» **WHAT IS REQUIRED**
Rewrite every one of the records below, replacing "screenshot" with "screen capture" wherever it appears and leaving everything else unchanged. Omit the pictures from your version.
################
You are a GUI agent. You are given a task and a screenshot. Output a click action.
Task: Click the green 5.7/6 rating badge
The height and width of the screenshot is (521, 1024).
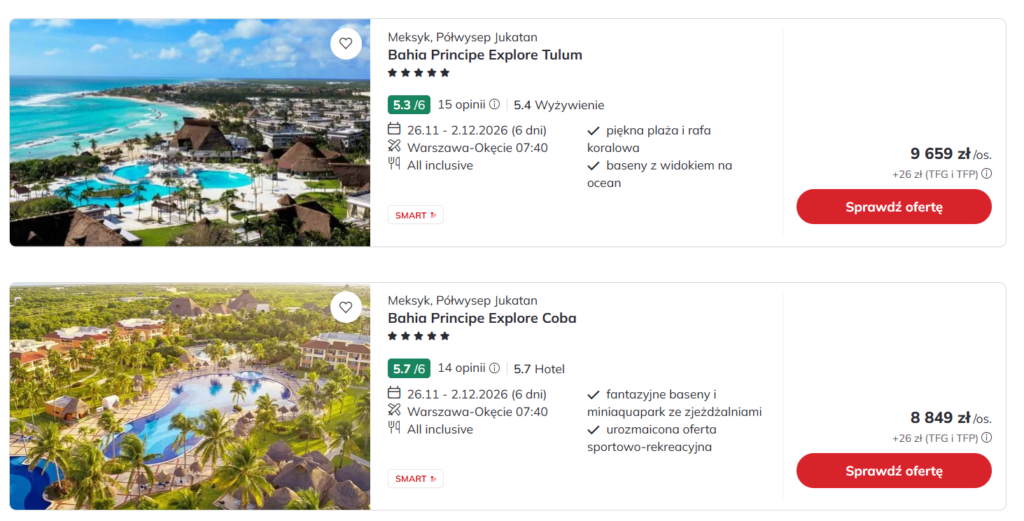point(408,368)
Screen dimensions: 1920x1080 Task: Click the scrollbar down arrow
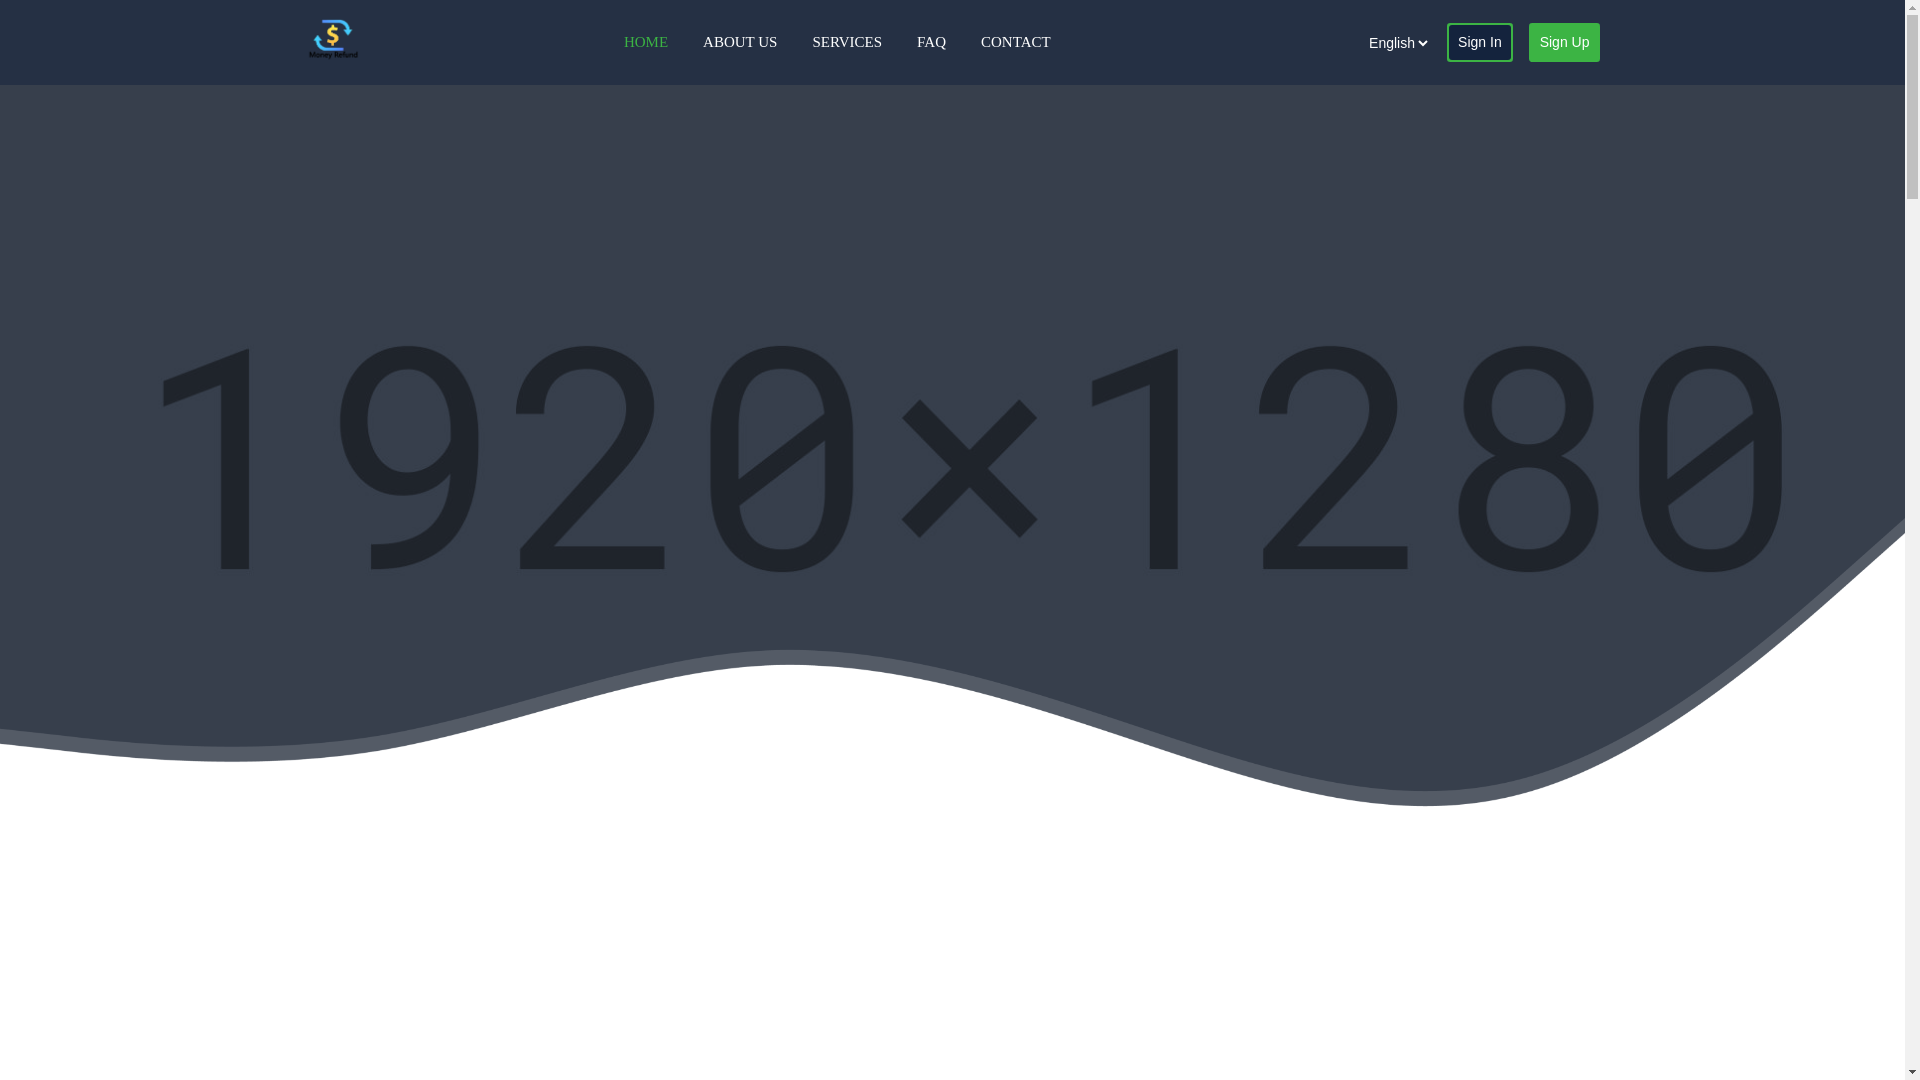tap(1912, 1072)
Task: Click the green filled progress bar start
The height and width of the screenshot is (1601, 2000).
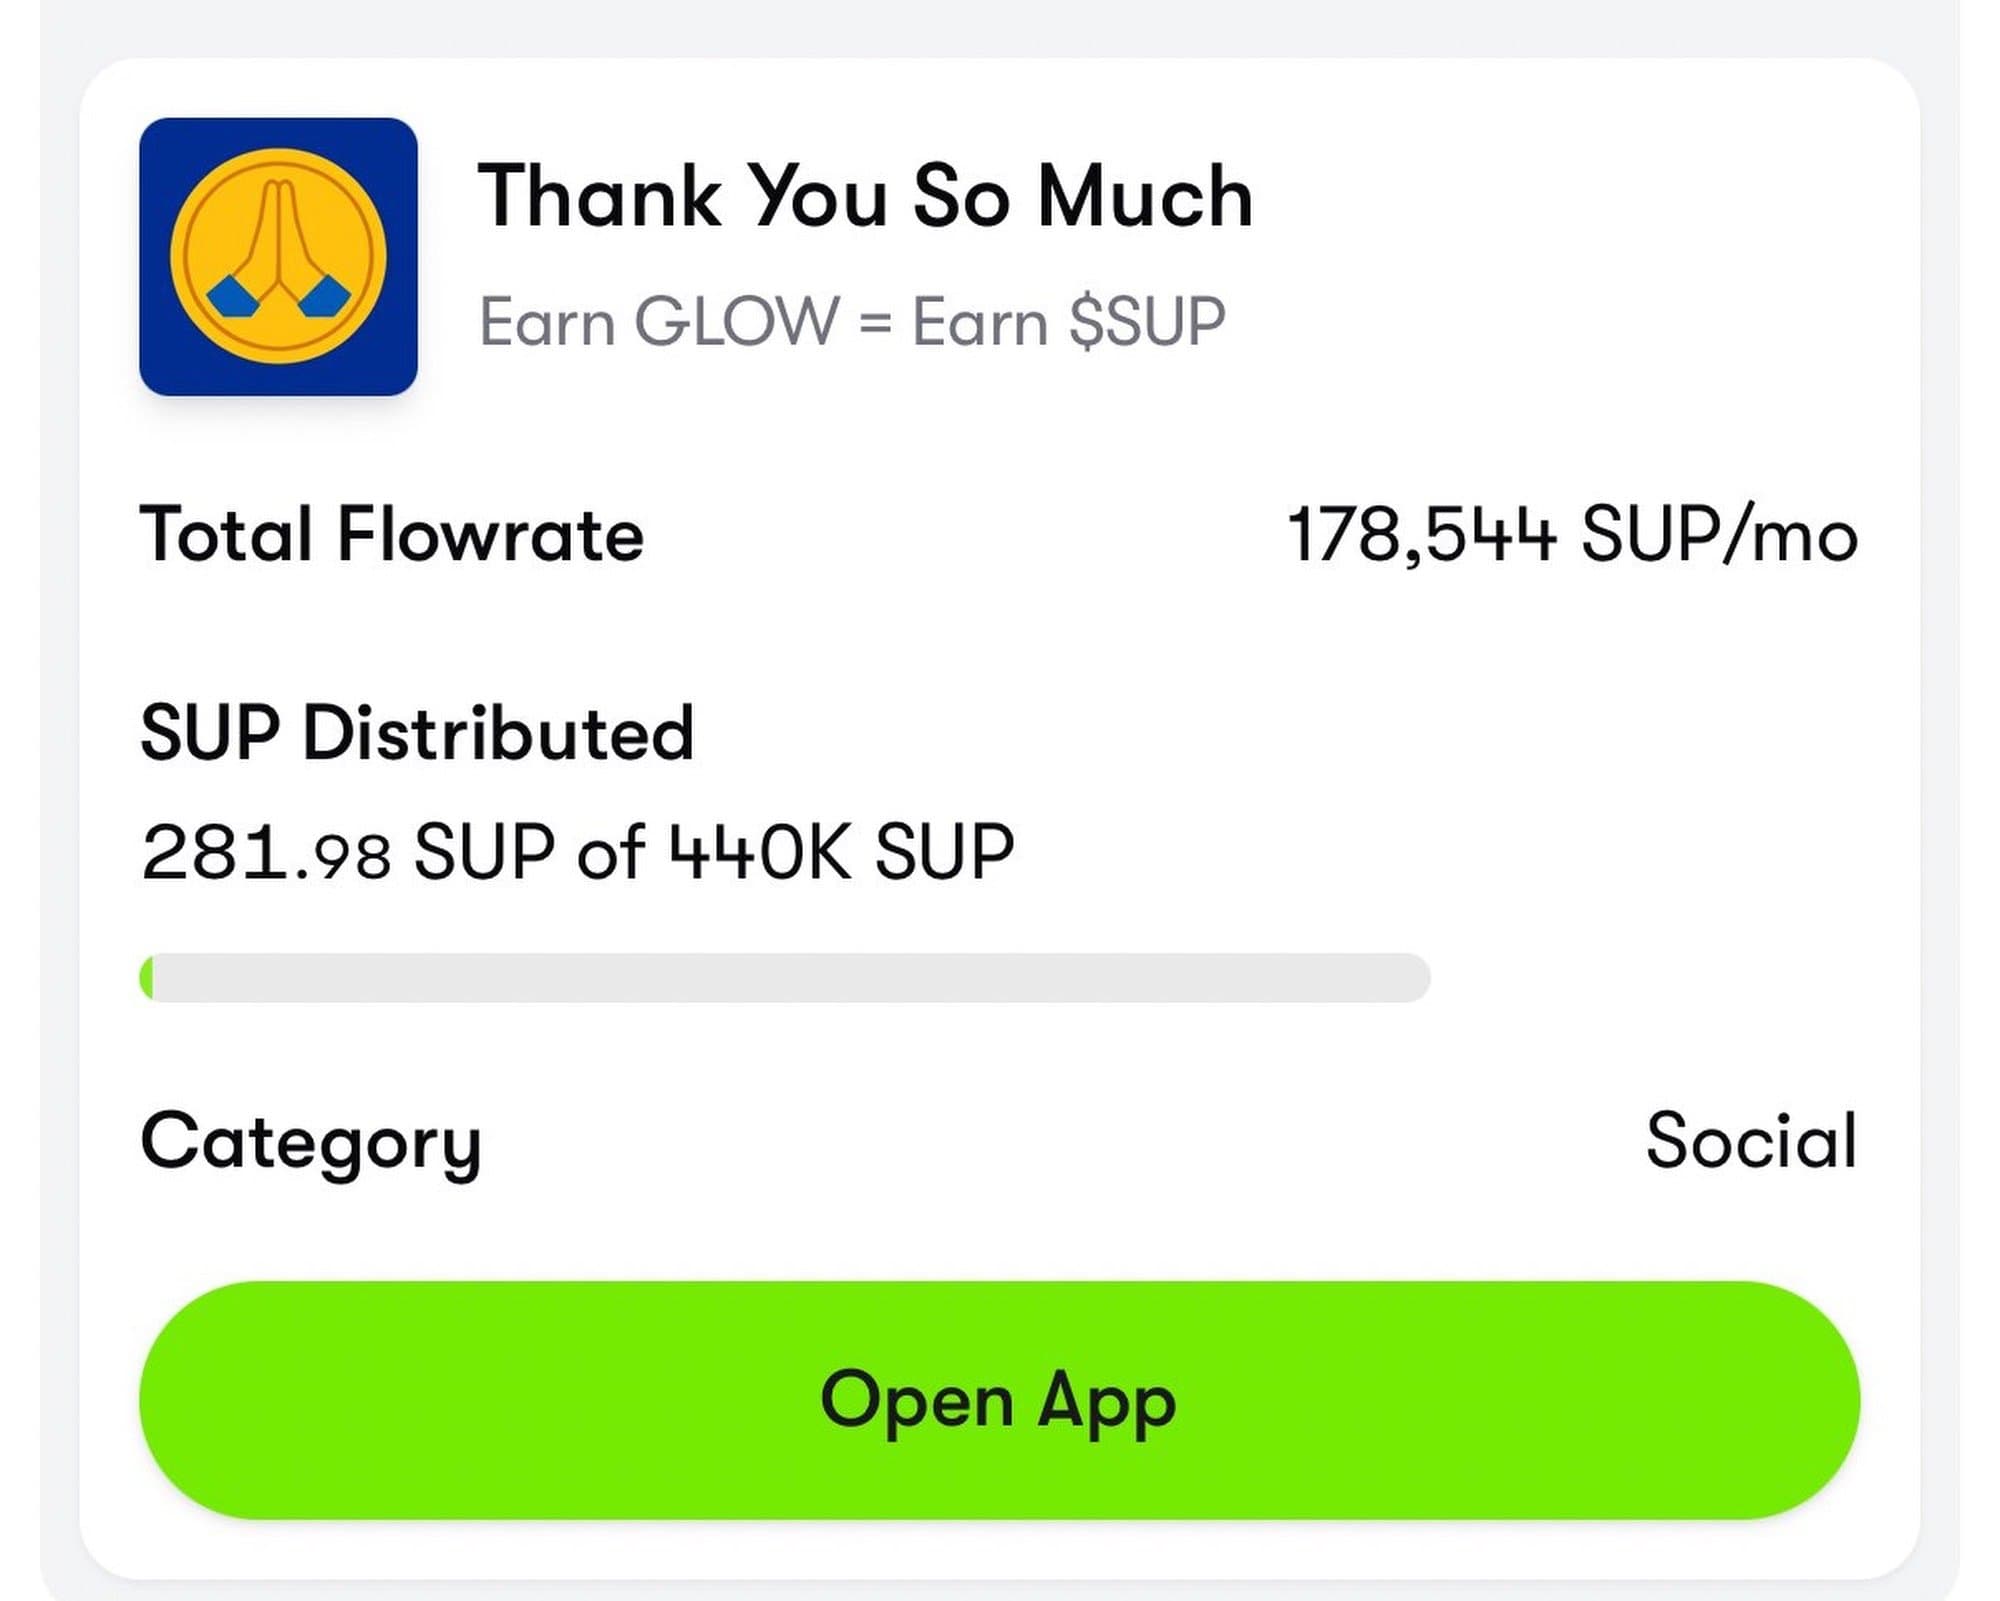Action: (x=147, y=977)
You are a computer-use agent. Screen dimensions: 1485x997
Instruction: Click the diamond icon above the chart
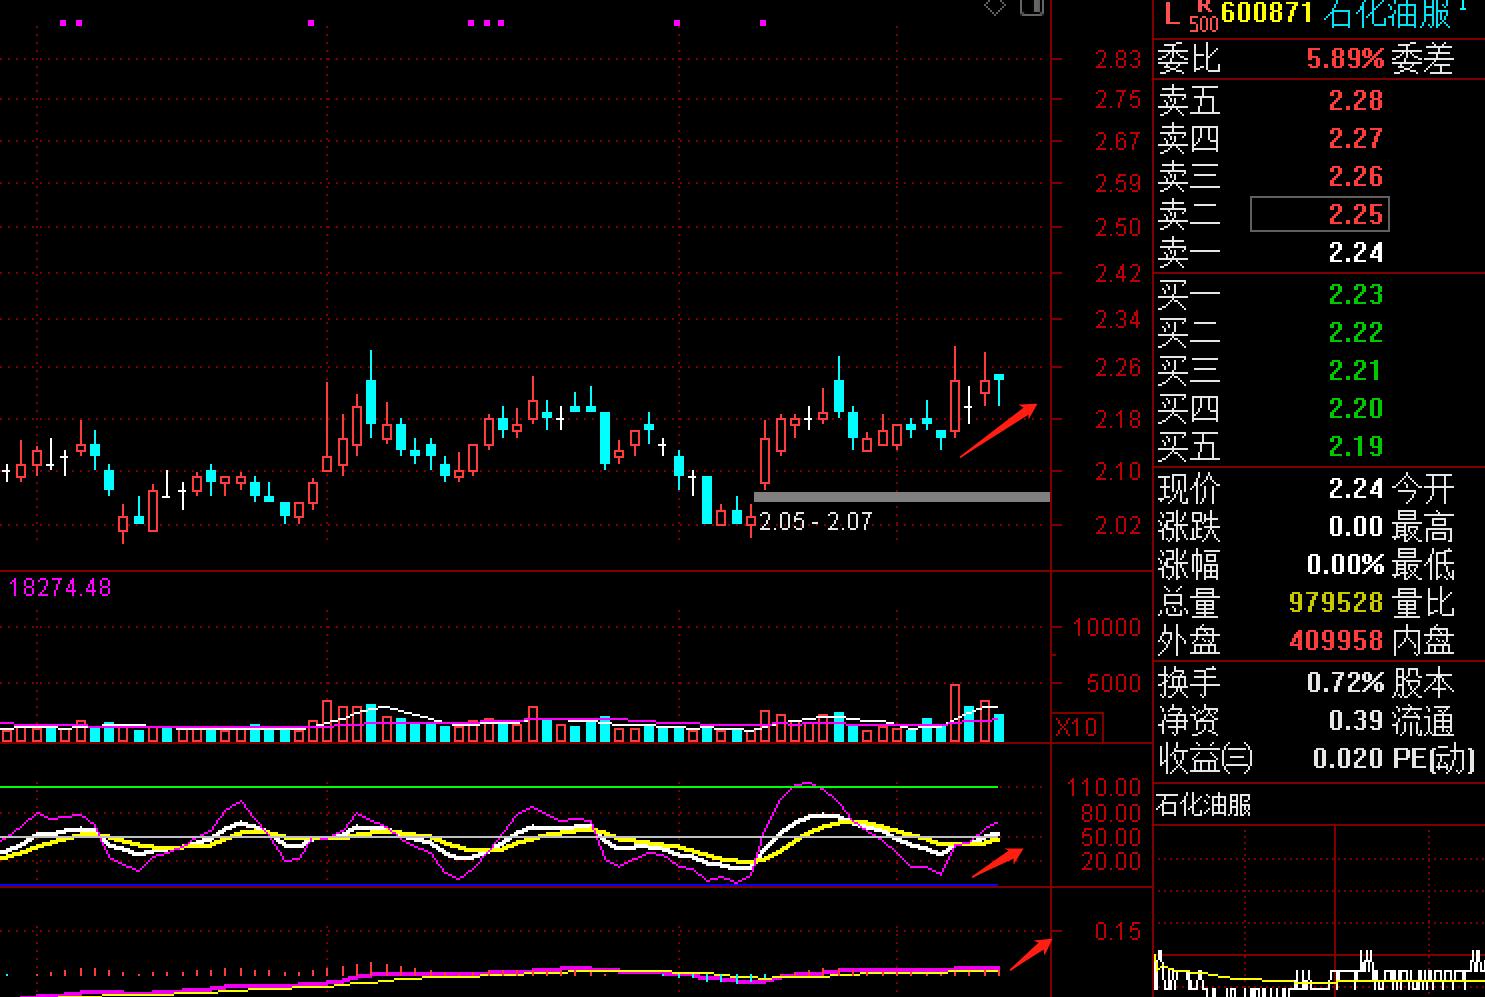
################
» **COMPLETE OUTPUT**
You are a GUI agent. You are given a task and a screen capture. Output a click action.
Task: Click the green 5.7/6 rating badge
The height and width of the screen capture is (521, 1024).
point(408,368)
Screen dimensions: 1920x1080 Task: Click the scrollbar down arrow
tap(1912, 1072)
Task: Click the green filled progress bar start
The height and width of the screen capture is (1601, 2000).
Action: (x=147, y=977)
You are a computer-use agent. Screen dimensions: 1485x997
Instruction: Click the diamond icon above the chart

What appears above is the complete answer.